Text shown -
════
In [1]:
import pandas as pd
import numpy as np
import warnings
warnings.filterwarnings('ignore')

### Importing Data

For the purposes of this project, I have drawn a lot of insight from the Capstone project done here: https://github.com/YaronBlinder/MIMIC-III_readmission/blob/master/Report.pdf 

Based on some of the previous work done, I determined the tables I wanted to download from the Mimic III database. The **admissions** table gives me relevant information such as Subject ID, Admission ID, Admit Time, Discharge Time, Death Time (if died during stay), Marital Status and Insurance provider. From the **patients** table, I can obtain information such Age and Gender. From the **lab events** I was able to determine the numerical values for lab tests based on their test ID and from **D_LABITEMS** I was able to find the lab test IDs for the actual tests that I am interested in (namely Calcium (Total), Albumin, Urea Nitrogen and Magnesium)

Since the **lab events** table was most likely too big to be loaded into memory of the Jupyter Notebook, I parsed out only the columns that I wanted (SUBJECT_ID, HADM_ID, ITEM_ID and VALUENUM) and then took the first 2 million rows of the data set. This was done on command line using the following commands:

*cut -d , -f 2,4-6 LABEVENTS.csv > test.csv*  
*sudo head -n 2000000 test.csv > cleaned_data.csv*

In [None]:
admissions = pd.read_csv('ADMISSIONS.csv')
labevents = pd.read_csv('cleaned_data.csv')
D_lab = pd.read_csv('D_LABITEMS.csv')
patients = pd.read_csv('PATIENTS.csv')

### Cleaning Up the Data

In the labevents csv file, there were many cases where there was no information in the HADM_ID section. These correspond with outpatients and will not be something that I will be considering. As such, the first step that I took was in removing any NaN values that existed in the HADM_ID column of the labevents dataframe.

Next, since I want to be use age as a statistic, I will calculate the patient's age based on their DOB (unless they have a DOB, in which case I will calculate their age by subtracting the DOB from the DOD). To find the patients that are still alive, since I was uncertain about how the timestamps were recorded, I decided to make the current time one year after the latest date of death and use that as the current time stamp.

To make the dataset easier to visualize, upon the calculating the age, I also removed information that was not relevant to the machine learning process.

In [None]:
labevents = labevents.dropna()
# removes all rows that have are NaN in the dataframe - in this case, only HADM_ID has NaNs

patients['DOB'] = pd.to_datetime(patients['DOB'])
patients['DOD'] = pd.to_datetime(patients['DOD'])
════
Saved entries -
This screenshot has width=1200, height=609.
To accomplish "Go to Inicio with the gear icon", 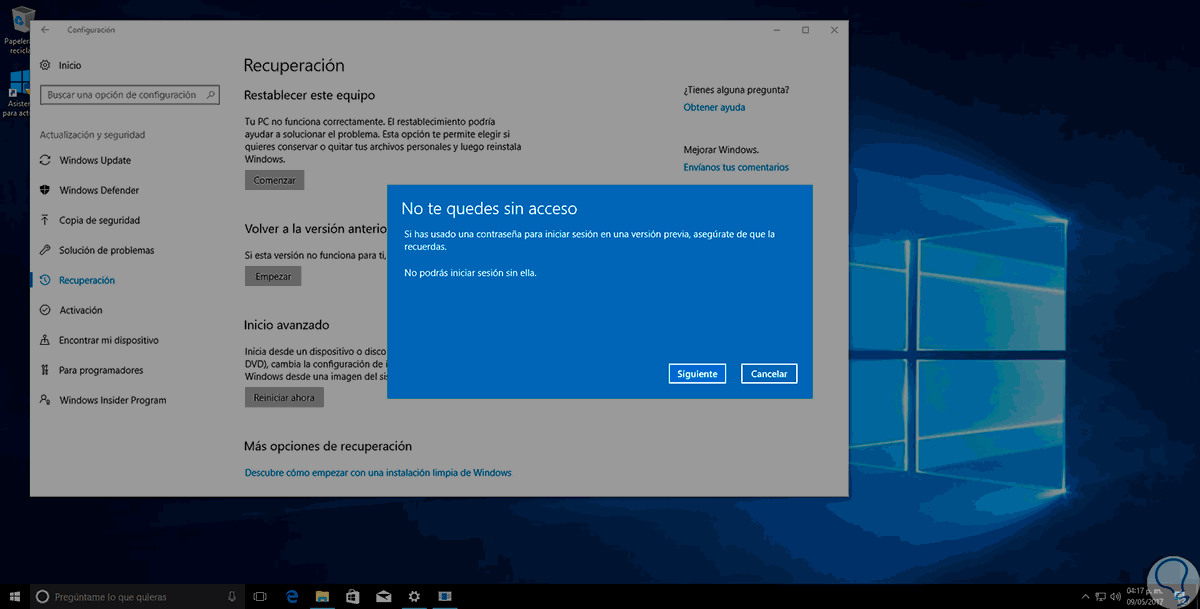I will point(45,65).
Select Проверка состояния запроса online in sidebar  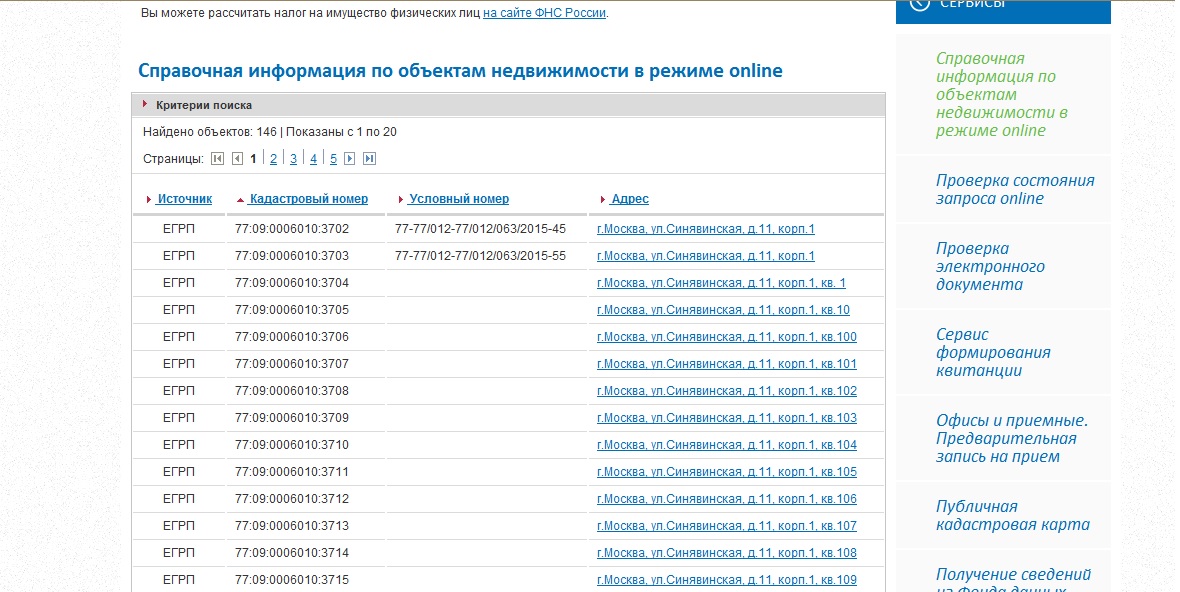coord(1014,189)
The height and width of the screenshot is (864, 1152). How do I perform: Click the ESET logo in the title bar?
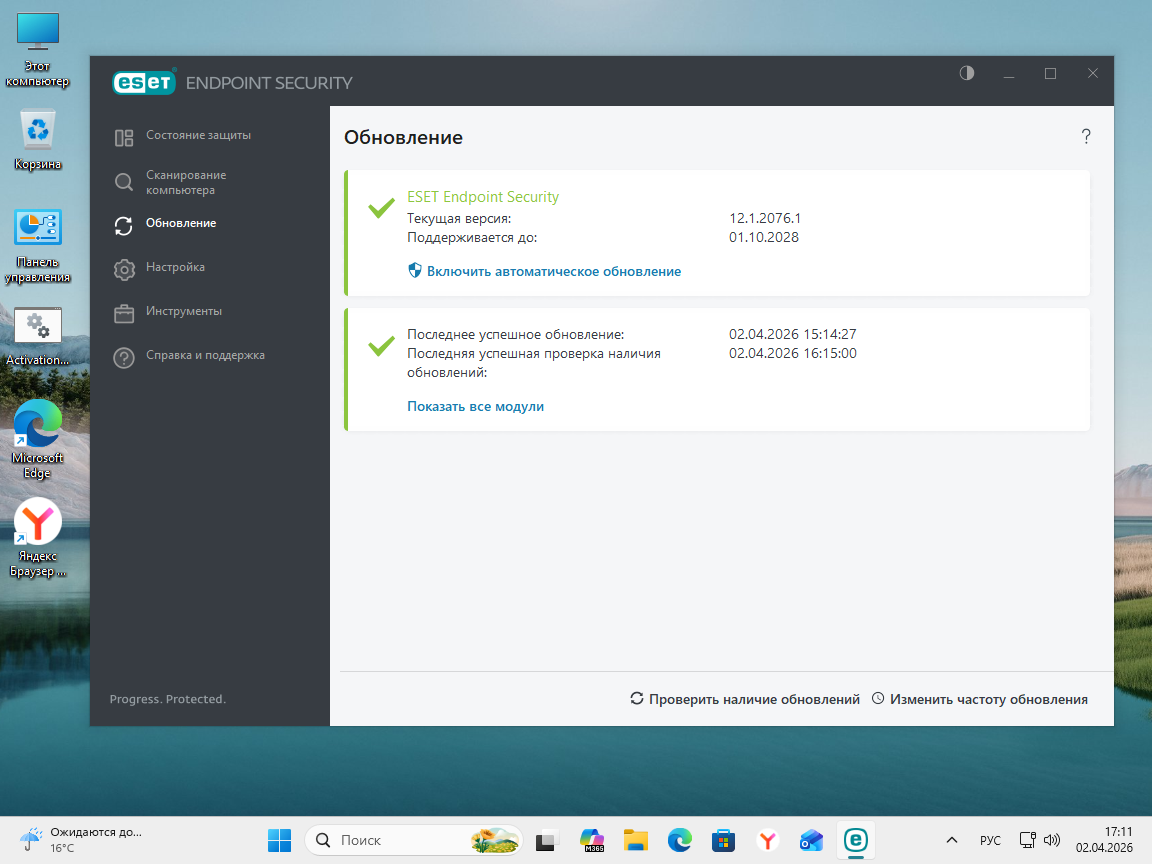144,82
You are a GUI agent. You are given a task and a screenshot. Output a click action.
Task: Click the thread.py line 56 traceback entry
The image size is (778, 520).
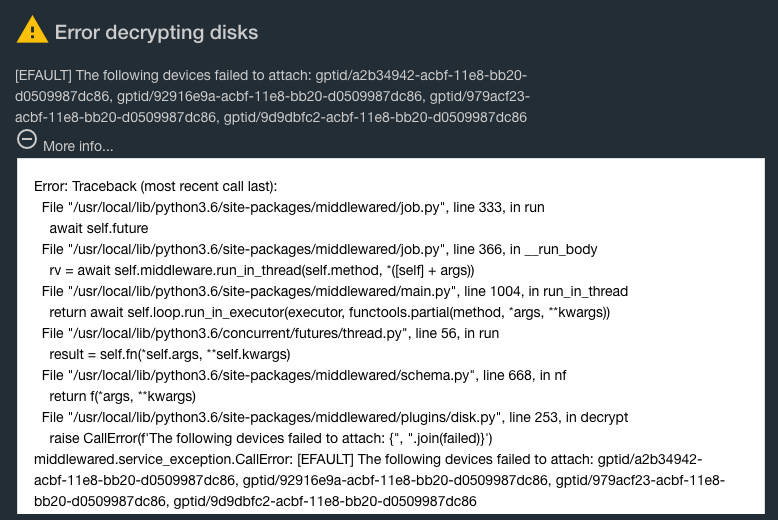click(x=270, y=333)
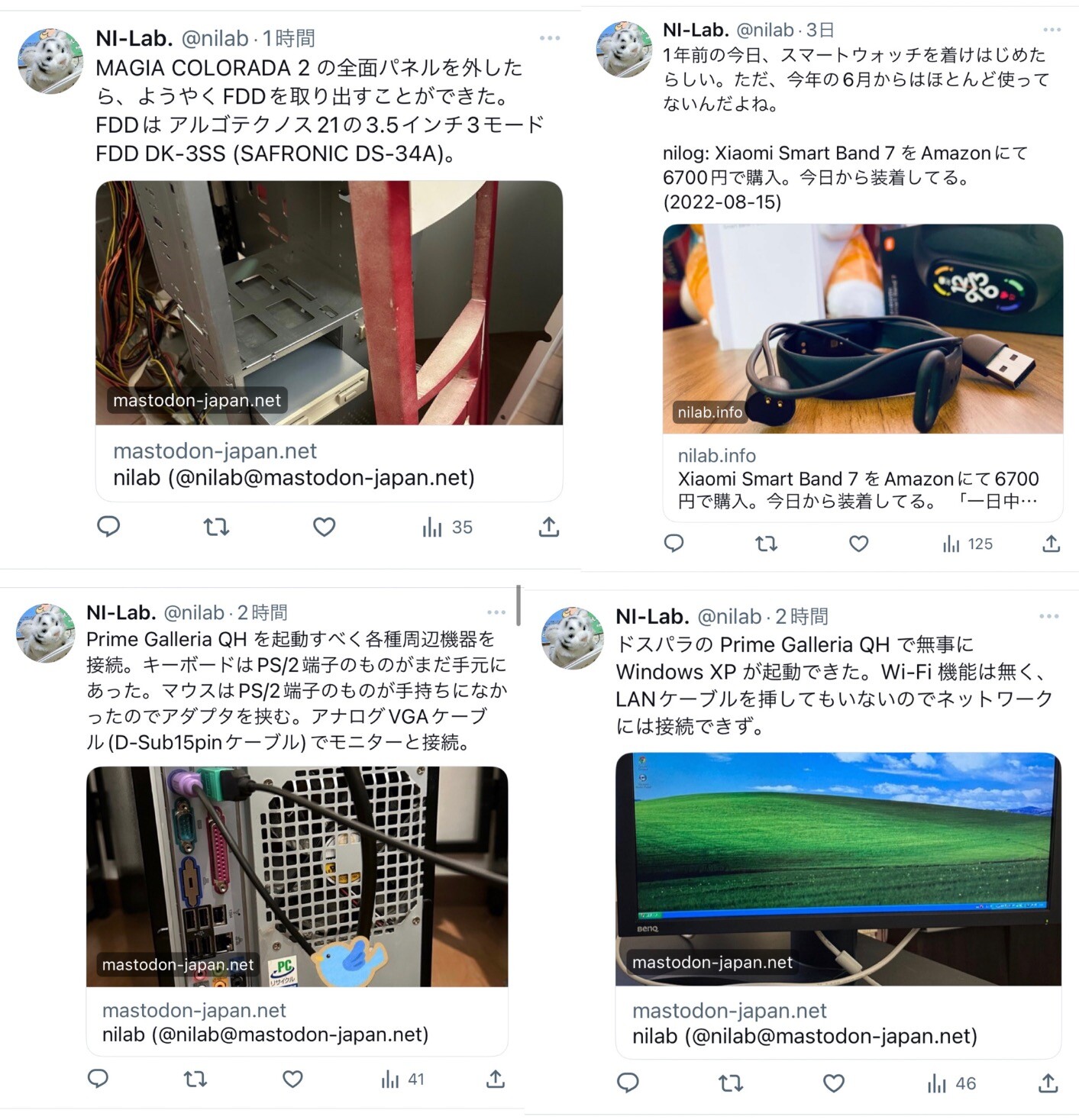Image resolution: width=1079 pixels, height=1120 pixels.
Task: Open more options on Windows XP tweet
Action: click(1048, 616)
════
Exercise objective -
Can you repeat the part of the MIMIC-III notebook text above, starting with "For the purposes" and going on through "Nitrogen and Magnesium)", word for word?

Exercise result -
For the purposes of this project, I have drawn a lot of insight from the Capstone project done here: https://github.com/YaronBlinder/MIMIC-III_readmission/blob/master/Report.pdf 

Based on some of the previous work done, I determined the tables I wanted to download from the Mimic III database. The **admissions** table gives me relevant information such as Subject ID, Admission ID, Admit Time, Discharge Time, Death Time (if died during stay), Marital Status and Insurance provider. From the **patients** table, I can obtain information such Age and Gender. From the **lab events** I was able to determine the numerical values for lab tests based on their test ID and from **D_LABITEMS** I was able to find the lab test IDs for the actual tests that I am interested in (namely Calcium (Total), Albumin, Urea Nitrogen and Magnesium)